Arabic / Persian / Urdu Shaping Support

Producer-side shaping pipeline (v2.85.0 - v2.119.68)

 

OpenType GSUB Engine  CFF / OpenType Subsetting

HotPDF runs a producer-side shaping pipeline that folds Unicode-input Arabic, Persian, and Urdu runs into their Arabic Presentation Forms during PDF text emission, so consumer readers receive ready-to-render positional / ligature glyphs without needing a Harfbuzz-class shaper of their own.

 

What the pipeline does

Positional shaping (v2.85.0): every Arabic base letter has up to four positional forms - isolated (isol), initial (init), medial (medi), final (fina). HotPDF inspects each Arabic character's join class and the join classes of its immediate neighbours, then maps the input codepoint to the appropriate Arabic Presentation Forms-B (U+FE70 - U+FEFC) glyph before emission. Non-joining letters, joiners, transparent characters (combining marks), and the Tatweel kashida are all handled per the Unicode Arabic Shaping algorithm.

 

LAM-ALEF mandatory ligature (v2.119.32): the Arabic Unicode Shaping spec mandates that any LAM (U+0644) immediately followed by an ALEF (U+0627 plain, U+0622 with madda above, U+0623 with hamza above, U+0625 with hamza below) folds into a single ligature glyph (U+FEFB - U+FEFC isolated / final forms with appropriate hamza / madda variants). This is one of the very few non-optional ligatures in Arabic typography and is required for correctness; rendering them as separate glyphs produces text that native readers immediately recognise as malformed. HotPDF performs the fold during emission so callers do not need a Harfbuzz-class shaper in their own code path.

 

Persian / Urdu core 9 letters (v2.119.35): Persian and Urdu extend Arabic with letters not in the Arabic Presentation Forms-B block (U+FE70 - U+FEFC). The 9 most-used such letters - including PEH (U+067E), TCHEH (U+0686), JEH (U+0698), KEH (U+06A9 / U+06AF), GAF (U+06AF), NOON GHUNNA (U+06BA), HEH DOACHASHMEE (U+06BE), YEH BARREE (U+06D2), and HEH GOAL (U+06C1) - have presentation forms in Arabic Presentation Forms-A (U+FB50 - U+FDFF). HotPDF now maps these letters to the appropriate Forms-A glyph during positional shaping, so Persian and Urdu text renders with the correct init / medi / fina / isol forms in any consumer reader.

 

Arabic Extended-A + Supplement (v2.119.52, v2.119.56): the joining-class table now covers the remaining Arabic Extended-A characters (ALEF WASLA / NOON GHUNNA / HEH variants), Arabic Supplement U+0750-U+077F, and the higher Arabic Extended-A U+08A0-U+08FF range.

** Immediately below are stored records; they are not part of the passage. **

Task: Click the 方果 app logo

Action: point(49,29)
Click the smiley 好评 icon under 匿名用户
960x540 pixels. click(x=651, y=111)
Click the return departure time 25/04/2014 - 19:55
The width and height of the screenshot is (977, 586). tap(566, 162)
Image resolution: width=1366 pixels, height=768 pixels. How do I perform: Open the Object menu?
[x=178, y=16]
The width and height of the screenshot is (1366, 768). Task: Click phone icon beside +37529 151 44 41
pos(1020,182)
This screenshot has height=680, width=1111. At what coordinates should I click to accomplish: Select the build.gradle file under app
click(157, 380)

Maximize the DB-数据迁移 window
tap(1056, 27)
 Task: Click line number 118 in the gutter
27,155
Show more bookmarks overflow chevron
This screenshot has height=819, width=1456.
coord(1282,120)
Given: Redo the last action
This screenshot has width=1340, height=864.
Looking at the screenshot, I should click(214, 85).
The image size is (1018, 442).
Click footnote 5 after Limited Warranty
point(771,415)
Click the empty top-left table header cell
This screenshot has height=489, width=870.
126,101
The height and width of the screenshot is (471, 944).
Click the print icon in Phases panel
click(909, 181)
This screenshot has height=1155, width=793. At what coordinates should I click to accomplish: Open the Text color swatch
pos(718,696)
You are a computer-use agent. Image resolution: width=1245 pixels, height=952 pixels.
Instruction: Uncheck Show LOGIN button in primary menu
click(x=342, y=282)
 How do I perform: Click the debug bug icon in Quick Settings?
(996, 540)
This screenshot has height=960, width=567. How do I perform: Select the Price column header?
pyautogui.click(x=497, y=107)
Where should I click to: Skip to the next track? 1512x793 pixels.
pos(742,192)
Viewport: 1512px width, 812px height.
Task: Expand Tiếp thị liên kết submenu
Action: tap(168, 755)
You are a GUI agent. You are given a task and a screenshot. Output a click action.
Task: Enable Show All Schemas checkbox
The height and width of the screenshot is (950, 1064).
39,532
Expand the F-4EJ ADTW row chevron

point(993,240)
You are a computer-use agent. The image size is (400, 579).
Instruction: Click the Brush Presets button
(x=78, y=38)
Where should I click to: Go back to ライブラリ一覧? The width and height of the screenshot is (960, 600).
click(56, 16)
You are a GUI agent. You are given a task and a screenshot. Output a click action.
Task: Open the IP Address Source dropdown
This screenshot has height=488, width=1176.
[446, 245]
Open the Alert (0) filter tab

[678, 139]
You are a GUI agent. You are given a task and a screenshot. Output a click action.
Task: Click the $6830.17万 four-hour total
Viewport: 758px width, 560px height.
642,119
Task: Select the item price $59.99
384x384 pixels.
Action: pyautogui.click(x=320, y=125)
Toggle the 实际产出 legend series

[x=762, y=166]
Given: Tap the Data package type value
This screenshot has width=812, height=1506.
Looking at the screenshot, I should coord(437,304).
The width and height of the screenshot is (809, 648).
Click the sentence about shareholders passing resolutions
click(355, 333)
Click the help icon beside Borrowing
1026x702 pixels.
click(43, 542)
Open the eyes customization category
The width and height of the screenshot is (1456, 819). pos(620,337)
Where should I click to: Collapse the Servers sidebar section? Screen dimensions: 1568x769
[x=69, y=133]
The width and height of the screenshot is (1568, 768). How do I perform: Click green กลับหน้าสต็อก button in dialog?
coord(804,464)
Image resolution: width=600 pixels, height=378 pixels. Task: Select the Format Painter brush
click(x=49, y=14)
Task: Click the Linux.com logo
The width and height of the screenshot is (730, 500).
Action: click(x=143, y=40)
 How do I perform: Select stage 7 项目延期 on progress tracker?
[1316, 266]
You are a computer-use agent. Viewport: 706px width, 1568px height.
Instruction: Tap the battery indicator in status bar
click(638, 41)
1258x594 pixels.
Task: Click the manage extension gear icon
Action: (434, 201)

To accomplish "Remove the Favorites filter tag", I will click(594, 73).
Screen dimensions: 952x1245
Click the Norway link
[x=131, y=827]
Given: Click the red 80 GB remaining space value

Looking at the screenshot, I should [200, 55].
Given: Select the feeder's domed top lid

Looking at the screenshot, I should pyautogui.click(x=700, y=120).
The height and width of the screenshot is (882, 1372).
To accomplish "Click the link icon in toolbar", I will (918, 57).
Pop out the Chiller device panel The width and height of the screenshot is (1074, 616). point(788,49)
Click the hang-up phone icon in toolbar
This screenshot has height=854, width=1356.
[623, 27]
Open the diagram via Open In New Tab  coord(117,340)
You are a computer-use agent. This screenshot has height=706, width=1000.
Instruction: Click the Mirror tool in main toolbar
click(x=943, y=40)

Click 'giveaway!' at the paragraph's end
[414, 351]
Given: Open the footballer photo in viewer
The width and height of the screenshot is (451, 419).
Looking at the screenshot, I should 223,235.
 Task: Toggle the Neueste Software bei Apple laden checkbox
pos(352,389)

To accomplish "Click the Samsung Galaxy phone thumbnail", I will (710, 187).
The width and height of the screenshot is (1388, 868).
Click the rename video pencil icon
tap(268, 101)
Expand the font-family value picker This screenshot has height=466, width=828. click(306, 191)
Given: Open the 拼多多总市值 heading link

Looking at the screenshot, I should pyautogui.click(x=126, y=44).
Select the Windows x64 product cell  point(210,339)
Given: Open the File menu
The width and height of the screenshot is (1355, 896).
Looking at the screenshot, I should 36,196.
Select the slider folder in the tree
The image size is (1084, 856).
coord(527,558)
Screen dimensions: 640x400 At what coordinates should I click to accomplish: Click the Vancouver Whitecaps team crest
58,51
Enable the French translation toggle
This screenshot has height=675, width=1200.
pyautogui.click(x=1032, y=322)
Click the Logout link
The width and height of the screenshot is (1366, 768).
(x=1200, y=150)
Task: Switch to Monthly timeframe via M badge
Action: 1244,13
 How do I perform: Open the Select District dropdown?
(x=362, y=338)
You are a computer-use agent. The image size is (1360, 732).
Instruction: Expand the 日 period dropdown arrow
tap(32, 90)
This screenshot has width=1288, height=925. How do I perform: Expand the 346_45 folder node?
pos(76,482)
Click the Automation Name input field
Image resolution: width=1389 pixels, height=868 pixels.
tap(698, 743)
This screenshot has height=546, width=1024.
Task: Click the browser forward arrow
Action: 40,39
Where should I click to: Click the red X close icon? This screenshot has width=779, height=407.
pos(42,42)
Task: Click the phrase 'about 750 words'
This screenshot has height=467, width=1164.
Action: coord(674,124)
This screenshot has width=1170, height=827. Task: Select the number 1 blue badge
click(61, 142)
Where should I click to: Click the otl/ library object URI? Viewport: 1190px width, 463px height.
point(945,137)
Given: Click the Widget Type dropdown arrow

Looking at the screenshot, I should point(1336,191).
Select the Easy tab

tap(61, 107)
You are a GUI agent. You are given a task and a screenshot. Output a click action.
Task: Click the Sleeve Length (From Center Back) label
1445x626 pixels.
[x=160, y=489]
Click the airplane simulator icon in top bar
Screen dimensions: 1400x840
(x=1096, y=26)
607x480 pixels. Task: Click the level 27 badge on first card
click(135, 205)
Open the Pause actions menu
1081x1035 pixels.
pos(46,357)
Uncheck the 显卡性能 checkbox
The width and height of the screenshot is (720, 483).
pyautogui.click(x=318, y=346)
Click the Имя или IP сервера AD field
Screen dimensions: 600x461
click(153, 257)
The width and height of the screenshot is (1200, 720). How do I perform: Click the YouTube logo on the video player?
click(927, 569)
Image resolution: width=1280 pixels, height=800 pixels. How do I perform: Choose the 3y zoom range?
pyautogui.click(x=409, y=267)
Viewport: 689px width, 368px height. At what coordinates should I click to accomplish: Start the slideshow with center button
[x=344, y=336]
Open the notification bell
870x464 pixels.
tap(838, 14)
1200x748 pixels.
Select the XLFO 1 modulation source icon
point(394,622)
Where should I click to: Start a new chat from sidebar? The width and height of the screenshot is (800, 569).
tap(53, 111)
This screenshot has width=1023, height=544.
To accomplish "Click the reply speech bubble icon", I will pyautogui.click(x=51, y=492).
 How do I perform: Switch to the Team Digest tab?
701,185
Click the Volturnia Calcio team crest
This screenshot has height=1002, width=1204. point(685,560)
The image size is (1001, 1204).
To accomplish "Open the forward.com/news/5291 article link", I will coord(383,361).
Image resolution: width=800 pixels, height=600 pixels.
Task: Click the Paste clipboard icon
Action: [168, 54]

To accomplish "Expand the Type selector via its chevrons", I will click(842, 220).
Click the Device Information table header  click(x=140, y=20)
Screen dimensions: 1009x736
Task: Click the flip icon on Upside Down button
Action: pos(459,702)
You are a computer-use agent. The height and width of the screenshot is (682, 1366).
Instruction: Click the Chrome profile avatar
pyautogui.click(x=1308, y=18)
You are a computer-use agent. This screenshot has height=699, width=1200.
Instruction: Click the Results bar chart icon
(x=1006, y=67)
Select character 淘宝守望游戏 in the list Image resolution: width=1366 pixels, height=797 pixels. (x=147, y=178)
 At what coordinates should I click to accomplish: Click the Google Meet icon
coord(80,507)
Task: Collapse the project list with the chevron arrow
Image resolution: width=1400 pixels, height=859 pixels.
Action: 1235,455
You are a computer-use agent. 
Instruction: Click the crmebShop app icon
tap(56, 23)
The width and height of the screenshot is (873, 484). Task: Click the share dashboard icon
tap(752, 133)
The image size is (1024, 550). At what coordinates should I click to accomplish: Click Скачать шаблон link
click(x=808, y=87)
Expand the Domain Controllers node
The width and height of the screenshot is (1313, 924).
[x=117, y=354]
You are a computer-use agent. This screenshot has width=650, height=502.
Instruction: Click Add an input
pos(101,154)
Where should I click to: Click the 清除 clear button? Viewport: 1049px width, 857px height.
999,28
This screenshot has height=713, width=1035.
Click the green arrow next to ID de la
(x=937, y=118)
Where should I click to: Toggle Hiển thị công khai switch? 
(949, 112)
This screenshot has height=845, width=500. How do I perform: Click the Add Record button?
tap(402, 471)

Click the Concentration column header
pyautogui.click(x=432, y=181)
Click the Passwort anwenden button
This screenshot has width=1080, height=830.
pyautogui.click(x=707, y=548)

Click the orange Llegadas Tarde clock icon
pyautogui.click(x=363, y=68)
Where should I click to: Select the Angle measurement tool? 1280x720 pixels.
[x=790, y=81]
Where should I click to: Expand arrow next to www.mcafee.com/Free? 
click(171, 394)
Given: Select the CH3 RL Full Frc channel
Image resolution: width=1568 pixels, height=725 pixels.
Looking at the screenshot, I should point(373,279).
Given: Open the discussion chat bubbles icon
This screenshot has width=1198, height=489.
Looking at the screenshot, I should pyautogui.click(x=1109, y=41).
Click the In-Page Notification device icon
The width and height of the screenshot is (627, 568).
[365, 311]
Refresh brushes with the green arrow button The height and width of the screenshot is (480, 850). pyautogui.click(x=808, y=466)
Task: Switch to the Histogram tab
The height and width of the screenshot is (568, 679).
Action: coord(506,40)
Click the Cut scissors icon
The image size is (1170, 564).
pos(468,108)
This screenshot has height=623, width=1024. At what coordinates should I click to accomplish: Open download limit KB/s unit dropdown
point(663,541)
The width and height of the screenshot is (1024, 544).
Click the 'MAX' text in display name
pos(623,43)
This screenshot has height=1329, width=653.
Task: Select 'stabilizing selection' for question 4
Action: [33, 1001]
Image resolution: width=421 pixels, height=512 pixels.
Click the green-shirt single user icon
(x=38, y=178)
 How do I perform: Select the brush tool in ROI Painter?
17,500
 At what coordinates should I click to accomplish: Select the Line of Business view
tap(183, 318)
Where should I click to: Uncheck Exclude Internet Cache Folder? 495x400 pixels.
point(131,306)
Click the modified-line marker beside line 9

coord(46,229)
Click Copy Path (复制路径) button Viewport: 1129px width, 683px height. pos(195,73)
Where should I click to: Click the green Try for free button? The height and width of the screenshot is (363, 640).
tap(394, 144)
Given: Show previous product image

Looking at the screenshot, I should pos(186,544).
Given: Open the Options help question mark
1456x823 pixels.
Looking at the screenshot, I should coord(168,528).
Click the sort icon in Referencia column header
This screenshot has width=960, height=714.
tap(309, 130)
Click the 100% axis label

Characters with a static Presentation Forms-A encoding are mapped through the existing 4-position shaper; characters without (most of Extended-A) get joining-class classification only so neighbours shape correctly even when the character itself is passed through unchanged. v2.119.56 corrected two wrong Forms-A mappings introduced by v2.119.52 (U+06C2 / U+06C3).

 

Persian / Urdu Form-B full coverage (v2.119.57): the joining-class table was extended to span the full U+0672-U+06D5 range (about 80 characters covering REH / DAL / SEEN / SAD / TAH / AIN / FEH / QAF / KAF / GAF / LAM / NOON / HEH / WAW / YEH variants), and 26 new Presentation Forms-A mappings were added (15 D-class 4-form + 11 R-class 2-form). Notably, Urdu's standard 'h' HEH DOACHASHMEE (U+06BE → FBAA-FBAD) and Urdu word-final yeh YEH BARREE (U+06D2 → FBAE-FBAF) are now correctly mapped to the Forms-A slots that were misused by the v2.119.52 ALEF WASLA / NOON GHUNNA temporary fix. Static Forms-A coverage now spans 40+ source characters.

 

YEH-HAMZA + vowel ligature post-pass (v2.119.58): a post-pass added to _ApplyArabicShaping after positional shaping covers the 8 ligature pairs in Forms-A block U+FBEA-U+FBFB - YEH-HAMZA + ALEF / AE / WAW / U / OE / YU / E / ALEF MAKSURA. Each pair emits the isolated form (FBEA / FBEC / FBEE / FBF0 / FBF2 / FBF4 / FBF6 / FBF9) plus the base+1 final form. The starting / medial form slots FBF8 / FBFB are left to the GSUB engine via sfArabicGSUB opt-in. Built on the same skeleton as v2.119.32 LAM-ALEF.

 

Allah ligature (v2.119.60): the four-character sequence ALEF + LAM + LAM + HEH folds into U+FDF2 ARABIC LIGATURE ALLAH ISOLATED FORM. Implemented as a codepoint-level static post-pass after v2.119.32 LAM-ALEF and v2.119.58 YEH-HAMZA in the _ApplyArabicShaping chain.

 

Bismillah phrase ligature (v2.119.62): the standard 22-codepoint Bismillah phrase "بسم الله الرحمن الرحيم" folds into a single glyph U+FDFD ARABIC LIGATURE BISMILLAH AR-RAHMAN AR-RAHEEM. Runs as the very first pre-pass in _ApplyArabicShaping (before LAM-ALEF), so the folded Bismillah glyph reaches the rest of the pipeline as one codepoint and is not retouched by downstream substitutions.

 

How callers invoke it

The shaping pipeline runs automatically inside the Unicode text emission methods - no explicit "shape this" call is required. Pass Unicode-input Arabic / Persian / Urdu strings to THPDFPage.UnicodeTextOut or THPDFPage.RtLTextOut and HotPDF maps each input codepoint to its presentation form before writing the PDF text-showing operator. The original Unicode bytes are also captured into FUnicodeUsedCps for ToUnicode CMap generation, so reader-side copy / paste and screen readers still see the original Unicode payload.

 

Font requirements

The font registered via RegisterUnicodeTTF must contain glyphs for both the Arabic Presentation Forms-B block (U+FE70 - U+FEFC) and (for Persian / Urdu) the relevant Arabic Presentation Forms-A range (U+FB50 - U+FDFF). Recommended fonts that ship the full set:

 

Noto Sans Arabic (Latin + Arabic; Forms-A + Forms-B + Arabic Extended-A).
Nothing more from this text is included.